* Given task
In the records below, return verbatim the stretch from the line containing "Task: Select the Docker Compose role question" through the line containing "Action: coord(389,235)", both included. Leave out the pictures.

* Raw data
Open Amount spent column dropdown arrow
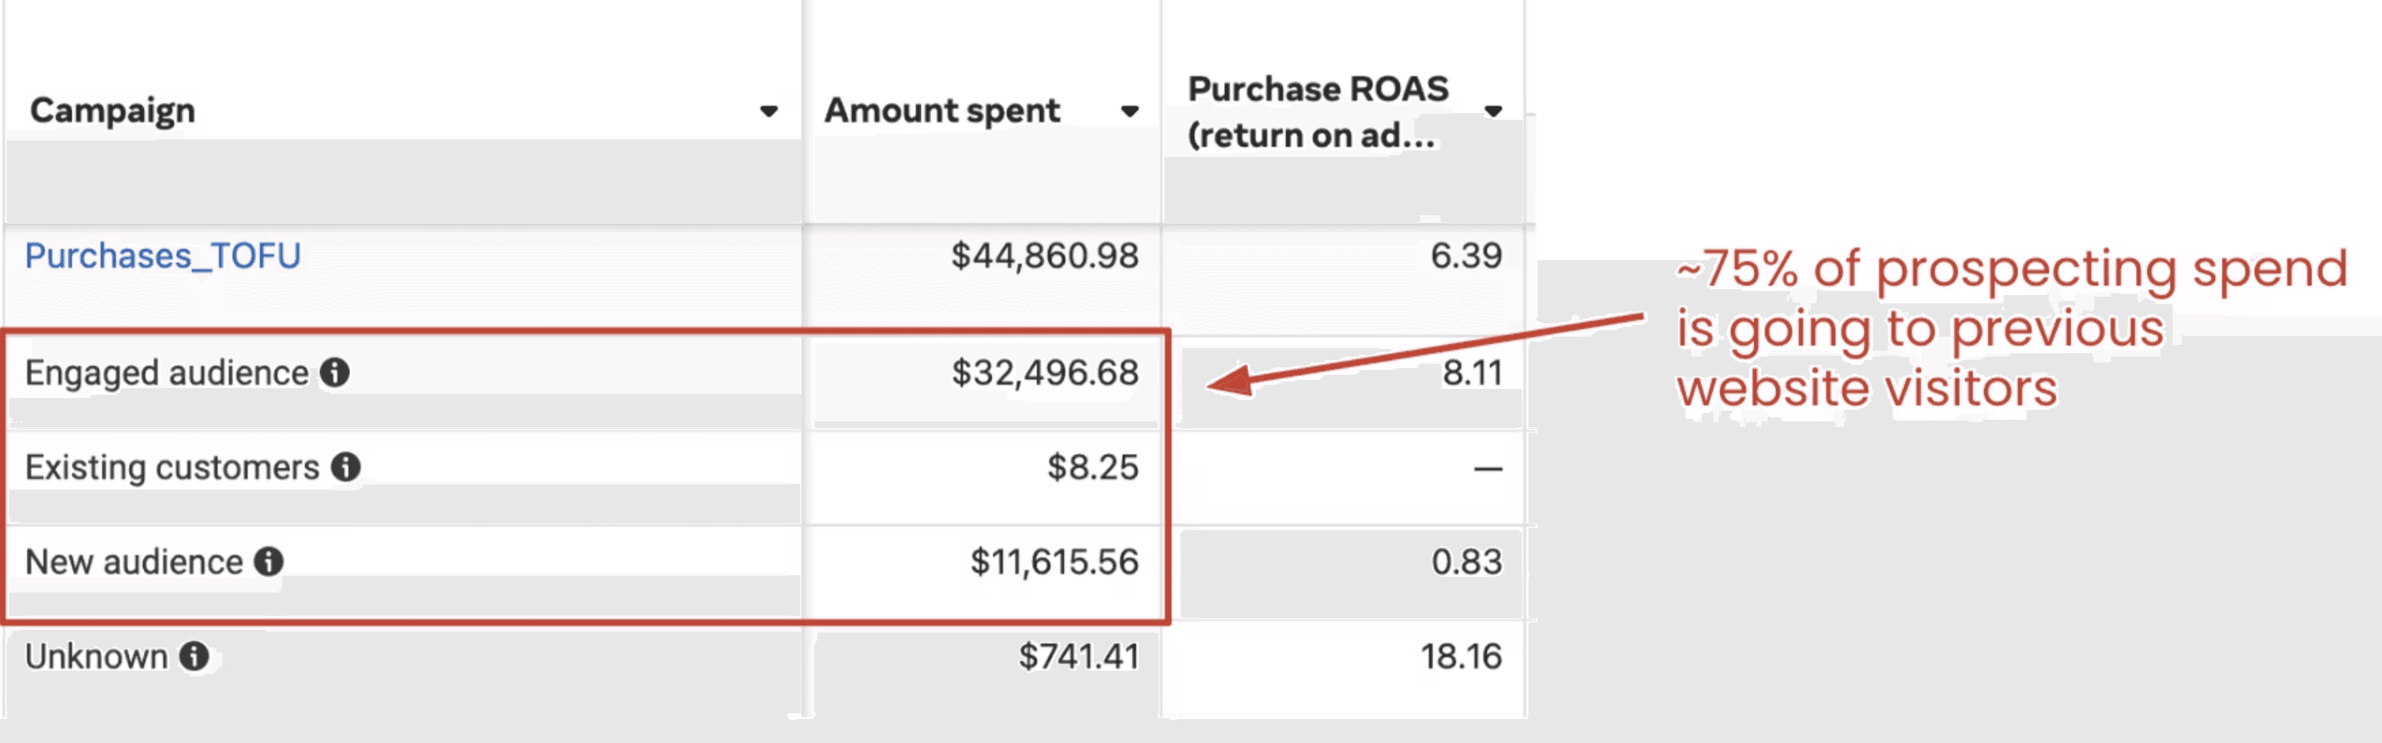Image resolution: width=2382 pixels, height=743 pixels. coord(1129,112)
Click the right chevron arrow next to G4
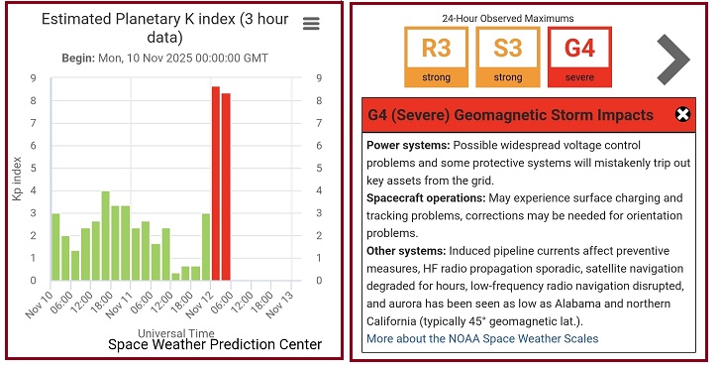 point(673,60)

...

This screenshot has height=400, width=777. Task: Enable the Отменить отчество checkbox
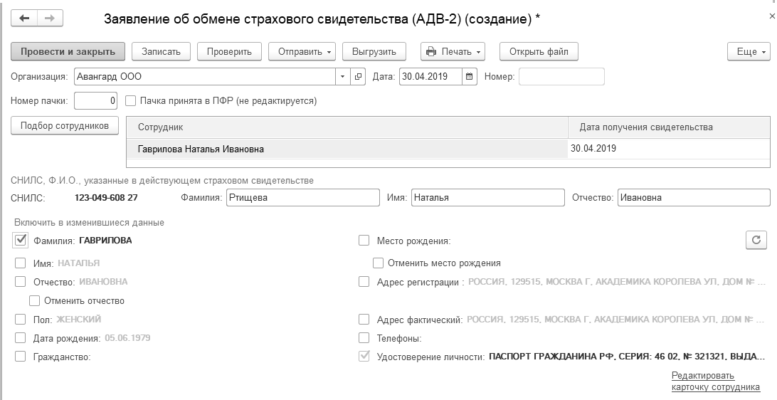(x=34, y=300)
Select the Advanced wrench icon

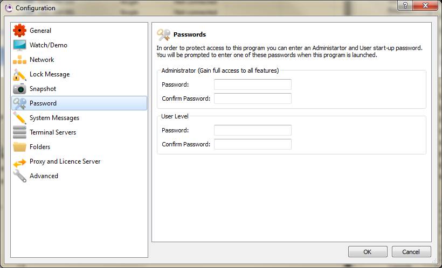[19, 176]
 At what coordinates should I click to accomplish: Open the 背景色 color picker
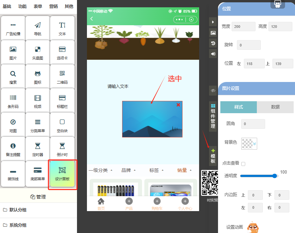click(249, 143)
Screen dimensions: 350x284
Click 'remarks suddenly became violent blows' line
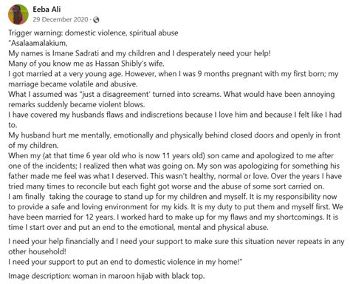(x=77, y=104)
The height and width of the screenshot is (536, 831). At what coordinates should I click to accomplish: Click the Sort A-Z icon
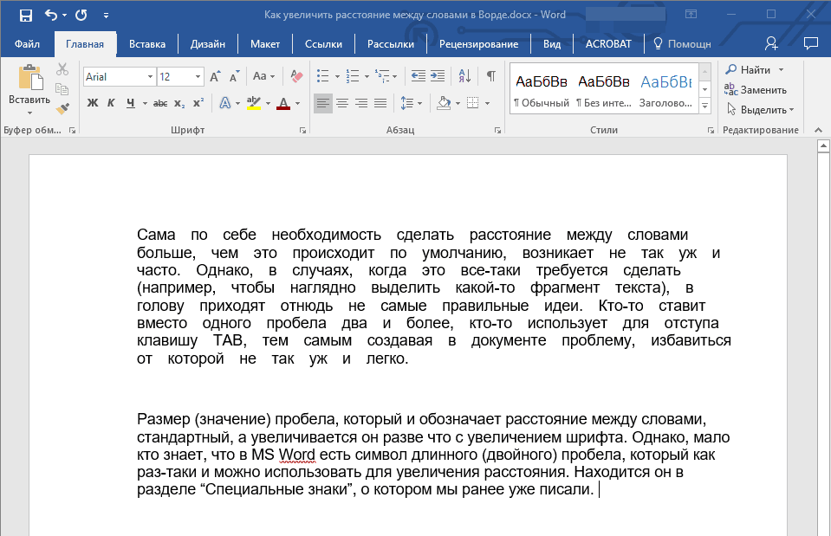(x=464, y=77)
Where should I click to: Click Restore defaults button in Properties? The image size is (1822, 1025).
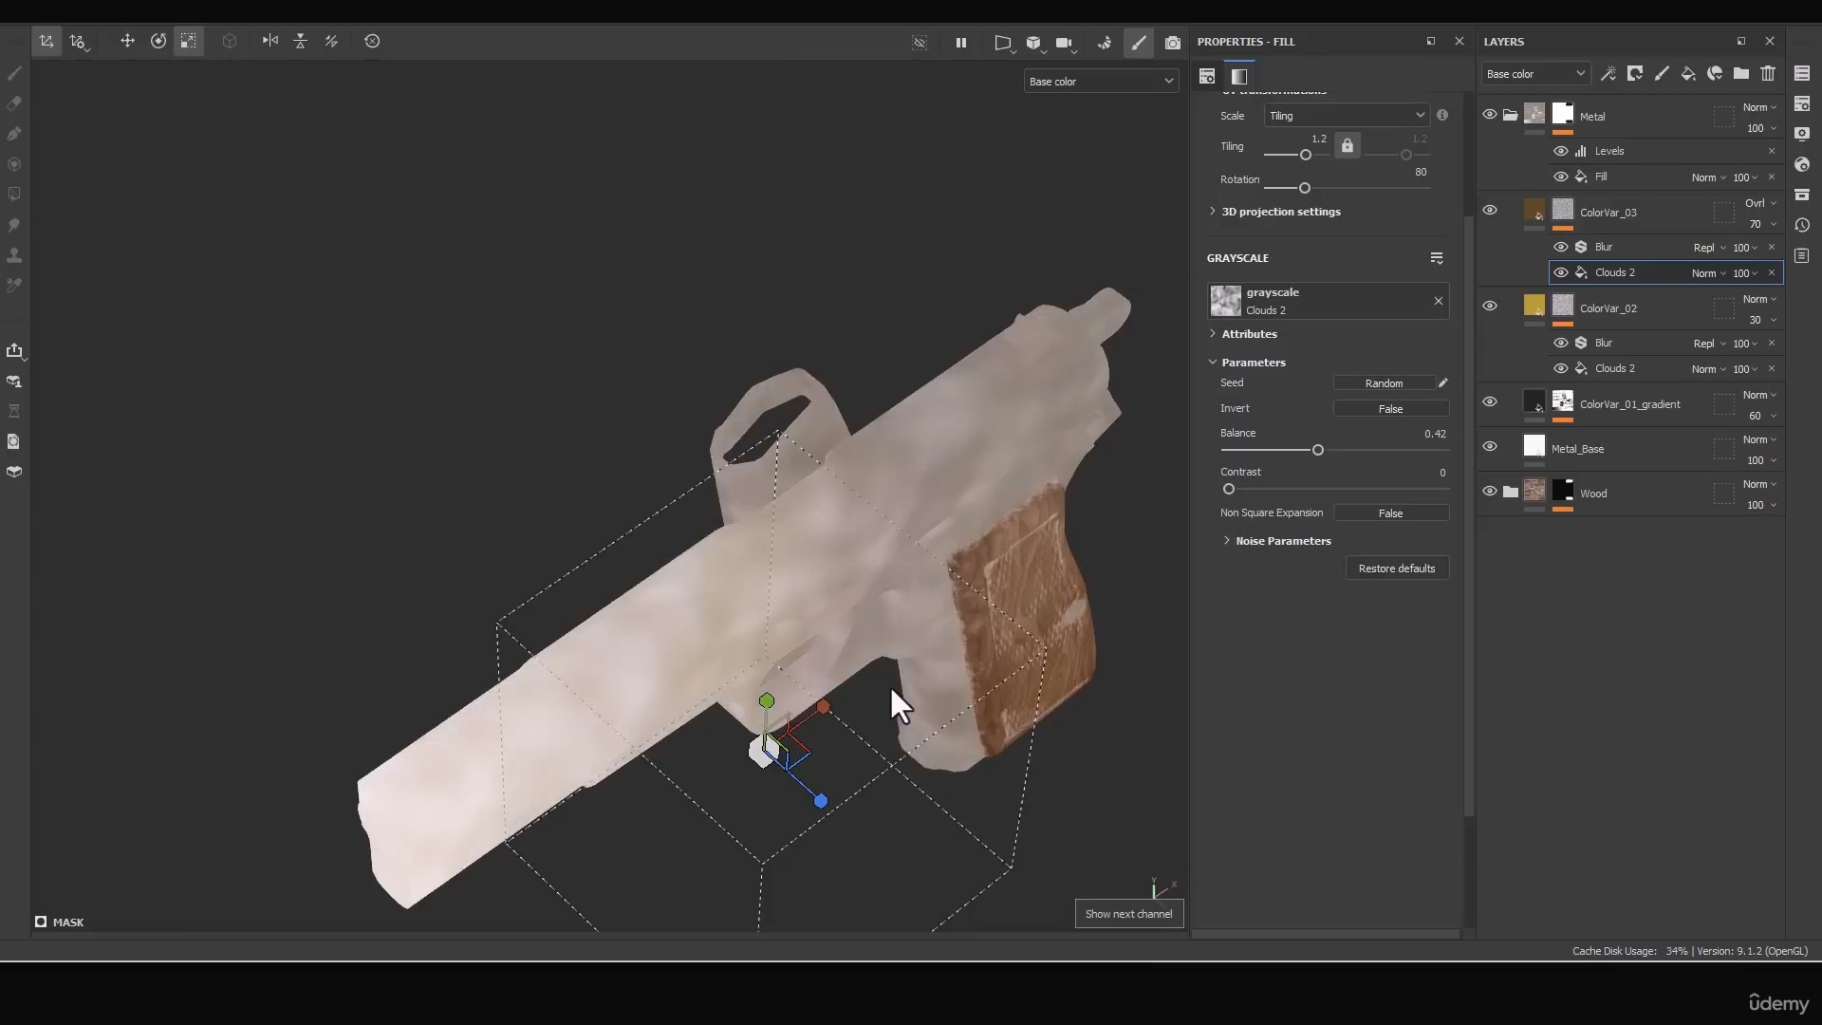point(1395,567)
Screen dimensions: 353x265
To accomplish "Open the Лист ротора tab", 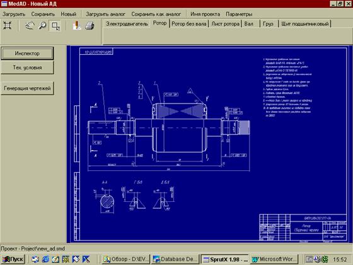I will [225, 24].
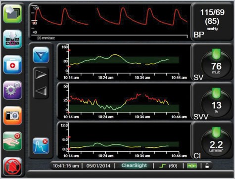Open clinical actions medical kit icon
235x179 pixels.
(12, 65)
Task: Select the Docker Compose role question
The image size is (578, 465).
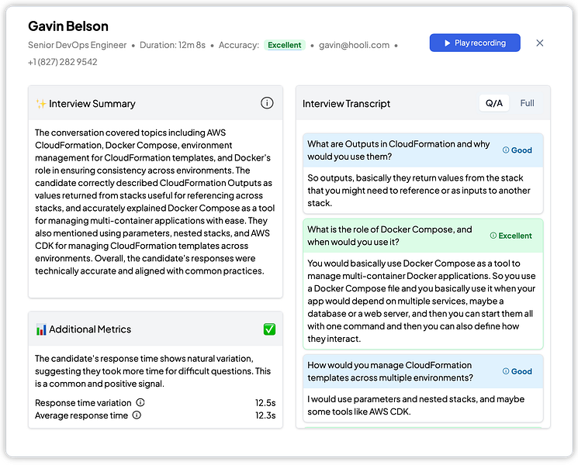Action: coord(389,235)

* Written answer
Task: Select the Docker Compose role question
The image size is (578, 465).
Action: coord(389,235)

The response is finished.